Cathie BARREAU envoie des piques, fait de Natalia l’expéditrice, mais ne nous y trompons pas, derrière ces phrases polies par la plume de Natalia, c’est bien Cathie BARREAU qui s’exprime : « Mais il arrive souvent que, tous, je vous haïsse, vos grandeurs et vos mépris, vos lourdeurs et vos dénis.

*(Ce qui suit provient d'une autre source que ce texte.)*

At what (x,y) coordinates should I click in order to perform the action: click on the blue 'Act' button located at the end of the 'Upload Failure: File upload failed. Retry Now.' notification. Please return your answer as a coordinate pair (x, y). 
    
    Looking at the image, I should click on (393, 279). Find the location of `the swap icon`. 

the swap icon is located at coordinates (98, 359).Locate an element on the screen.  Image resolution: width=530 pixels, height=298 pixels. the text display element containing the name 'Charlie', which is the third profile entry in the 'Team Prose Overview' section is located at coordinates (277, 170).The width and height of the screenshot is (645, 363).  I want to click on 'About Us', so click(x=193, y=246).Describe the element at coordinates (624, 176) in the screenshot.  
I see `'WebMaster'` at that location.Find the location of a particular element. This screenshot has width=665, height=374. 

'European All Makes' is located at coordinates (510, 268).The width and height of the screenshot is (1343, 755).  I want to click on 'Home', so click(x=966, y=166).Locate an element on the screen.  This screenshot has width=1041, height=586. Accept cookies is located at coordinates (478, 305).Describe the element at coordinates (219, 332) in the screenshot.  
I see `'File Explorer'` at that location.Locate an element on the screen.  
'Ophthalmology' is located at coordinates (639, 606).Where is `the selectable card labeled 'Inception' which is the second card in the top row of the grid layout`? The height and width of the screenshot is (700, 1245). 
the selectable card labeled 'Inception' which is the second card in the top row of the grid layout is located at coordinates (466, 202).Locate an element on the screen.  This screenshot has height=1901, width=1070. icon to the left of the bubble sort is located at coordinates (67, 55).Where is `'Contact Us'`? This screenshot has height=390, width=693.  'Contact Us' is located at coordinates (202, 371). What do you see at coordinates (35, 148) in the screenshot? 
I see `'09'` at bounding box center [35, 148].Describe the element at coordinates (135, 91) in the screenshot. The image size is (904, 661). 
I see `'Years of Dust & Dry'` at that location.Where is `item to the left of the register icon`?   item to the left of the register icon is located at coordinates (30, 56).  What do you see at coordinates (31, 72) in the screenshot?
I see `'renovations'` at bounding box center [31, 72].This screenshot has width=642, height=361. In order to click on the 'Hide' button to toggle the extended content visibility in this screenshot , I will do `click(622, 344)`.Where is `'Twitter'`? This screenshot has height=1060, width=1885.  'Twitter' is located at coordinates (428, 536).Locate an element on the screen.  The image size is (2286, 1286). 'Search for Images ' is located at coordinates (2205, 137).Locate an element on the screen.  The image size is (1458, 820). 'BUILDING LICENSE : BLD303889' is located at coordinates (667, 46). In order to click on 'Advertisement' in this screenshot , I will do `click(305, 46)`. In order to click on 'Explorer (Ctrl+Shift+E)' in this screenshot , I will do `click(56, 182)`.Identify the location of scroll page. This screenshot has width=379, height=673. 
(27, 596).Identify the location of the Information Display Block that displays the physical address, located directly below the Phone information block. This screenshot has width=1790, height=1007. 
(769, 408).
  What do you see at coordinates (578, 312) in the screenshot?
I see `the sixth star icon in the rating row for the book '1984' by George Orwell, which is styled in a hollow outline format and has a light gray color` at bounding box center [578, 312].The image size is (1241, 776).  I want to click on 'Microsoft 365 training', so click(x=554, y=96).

Quand vous courez vers le Caucase, bottés et harnachés de prétention et de douleur cachée, exaltés par vos voix d’hommes brutaux, avides de vivre aussi près de la mort que possible alors que vous ne savez rien de la vie, jouissant des tourments que vous allez infliger à vos soi-disant ennemis mais aussi à vos compagnons de guerre, petits fantassins d’une armée que vous dirigez, persuadés que vous êtes immortels, pauvres hommes bourreaux, convaincus que la justice et la gloire sont de votre côté, ensanglantés de vos bassesses inavouées, je sais que des siècles ne suffiront pas à vous faire entendre que rien ne sert de tenter de régler ses insatisfactions dans la guerre. Le Caucase, ses plaines et ses montagnes, ses peuples, mourront sans cesse sous les coups de vos masculines rancoeurs ».

Ce texte à la fois offensif et plein de doigté féministe vient de paraître aux éditions L’œil ébloui, maison d’édition indépendante depuis 2013 et basée à Nantes, forte d’une vingtaine de titres. Celui de Cathie BARREAU était initialement sorti en 2006 chez Laurence Teper. Il est ici réédité avec des aquarelles florales de Patricia CARTEREAU ainsi qu’une brillante postface de Françoise NICOL. S’il est un document à charge contre POUCHKINE, il montre d’un doigt plein de finesse l’avidité des hommes.